Now before we move any further, let’s look at a few applications of NLP and text mining. Now we all spend a lot of time surfing the web. Have you ever noticed that if you start typing a word on Google, you immediately get suggestions like these? This feature is also known as auto-complete. It’ll suggest the rest of the word for you. and we also have something known as spam detection. Here is an example of how Google recognizes the misspelling Netflix and shows results for keywords that match your misspelling. So, spam detection is also based on the concepts of text mining and natural language processing. Next, we have predictive typing and spell checkers. Features like auto-correct and email classification are all applications of text mining and NLP. Now we look at a couple of more applications of natural language processing. We have something known as sentimental analysis. Sentimental analysis is extremely useful in social media monitoring because it allows us to gain an overview of the wider public opinion behind certain topics. So, sentimental analysis is used to understand the public’s opinion or customer’s opinion on a certain product or a certain topic. Sentimental analysis is a very huge part of a lot of social media platforms like Twitter, and Facebook. They use sentimental analysis very frequently. Then we have something known as a chatbot. Chatbots are the solutions for all consumer frustration, regarding customer call assistance. So we have companies like Pizza Hut and Uber who have started using chatbots to provide good customer service, apart from that speech recognition. NLP has widely been used in speech recognition. We’re all aware of Alexa, Siri, Google Assistant, and Cortana. These are all applications of natural language processing. Machine translation is another important application of NLP. An example of this is Google Translator which uses NLP to process and translate one language to the other. Other applications include spell checkers, keyword search, and information extraction, and NLP can be used to get useful information from various websites, word documents, files, et cetera. It can also be used in advertisement matching. This means a recommendation of ads based on your history. So now that you have a basic understanding of where natural language processing is used and what exactly it is, let’s take a look at some important concepts.

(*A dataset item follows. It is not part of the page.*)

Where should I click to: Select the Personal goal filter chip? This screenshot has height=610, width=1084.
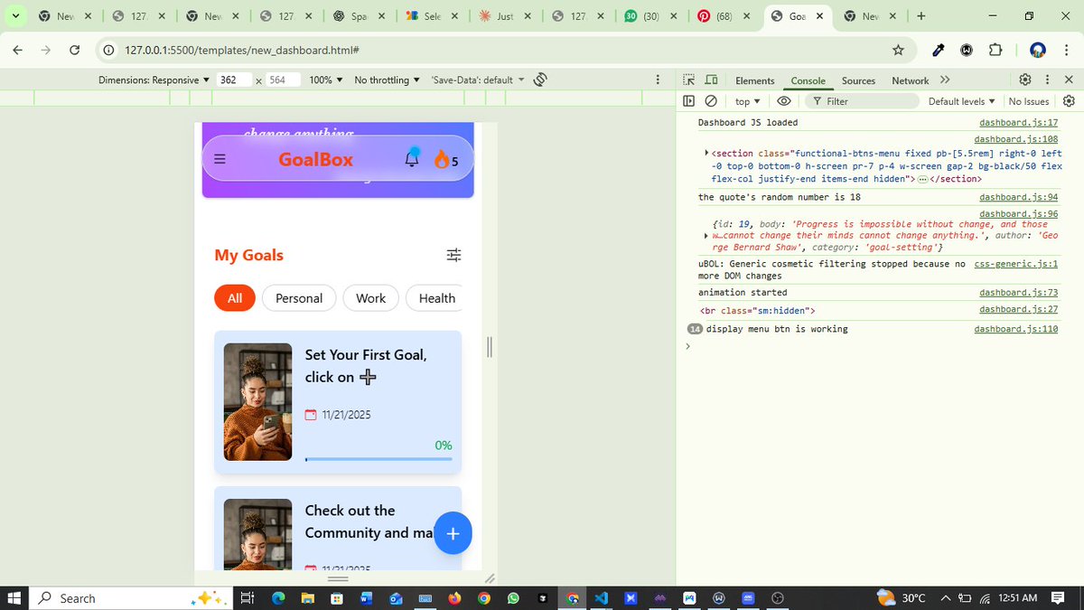(299, 297)
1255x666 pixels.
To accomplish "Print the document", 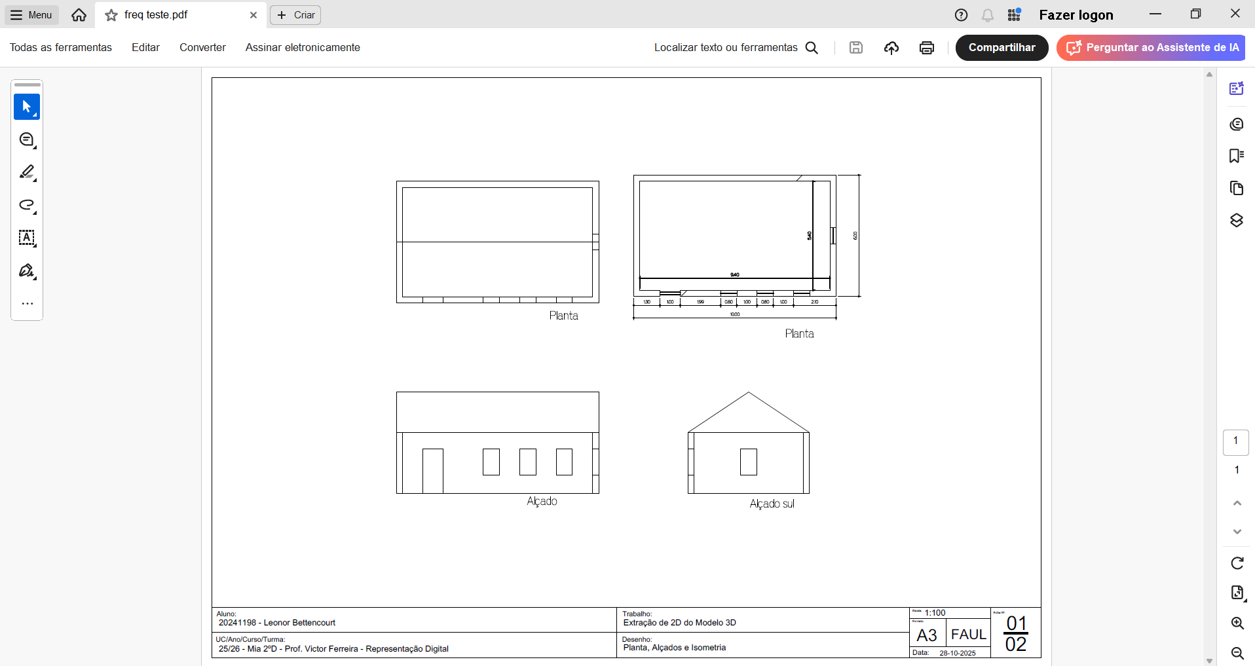I will (x=926, y=48).
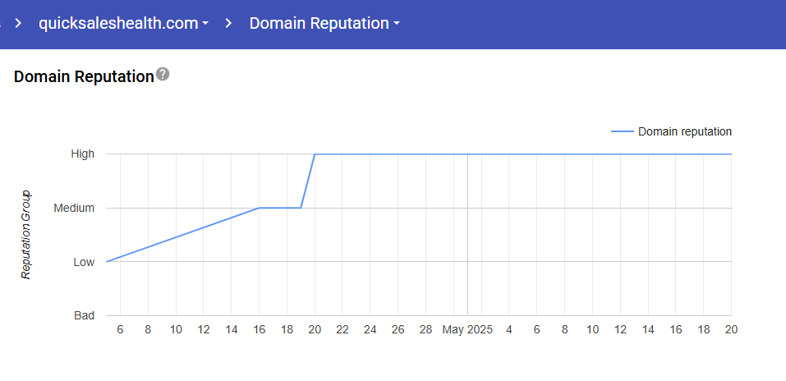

firstly, we’re gonna discuss tokenization. Now tokenization is the most basic step in text mining. Tokenization means breaking down data into smaller chunks or tokens so that they can be easily analyzed. Now how tokenization works is it works by breaking a complex sentence into words. you’re breaking a huge sentence into words. You’ll understand the importance of each word concerning the whole sentence, after which will produce a description of an input sentence. for example, let’s say we have this sentence, tokens are simple. If we apply tokenization to this sentence, what we get is this. We’re just breaking a sentence into words. Then we’re understanding the importance of each of these words. We’ll perform an NLP process on each of these words to understand how important each word is in this entire sentence. For me, I think tokens and simple are important words, are is another stop word. We’ll be discussing stop words in our further slides. But for now, you need to understand that tokenization is a very simple process that involves breaking sentences into words.
Next, we have something known as stemming. Stemming is normalizing words in their base form or into their root form. Take a look at this example. We have words like detection, detecting, detected, and detections. Now we all know that the root word for all these words is detect. All these words mean detect. So the stemming algorithm works by cutting off the end or the beginning of the word and taking into account a list of common prefixes and suffixes that can be found on any word. stemming can be successful in some cases, but not always. That is why a lot of people affirm that stem has a lot of limitations. So, to overcome the limitations of stemming, we have something known as lemmatization. Now what lemmatization does is it takes into consideration the morphological analysis of the words. To do so, it is necessary to have a detailed dictionary that the algorithm can look through to link the form back to its lemma. So, lemmatization is also quite similar to stemming. It maps different words into one common root. Sometimes what happens in stemming is that most of the words get cut off. Let’s say we wanted to cut detection into detect. Sometimes it becomes or it becomes a test, or something like that. So because of this, the grammar or the importance of the word goes away.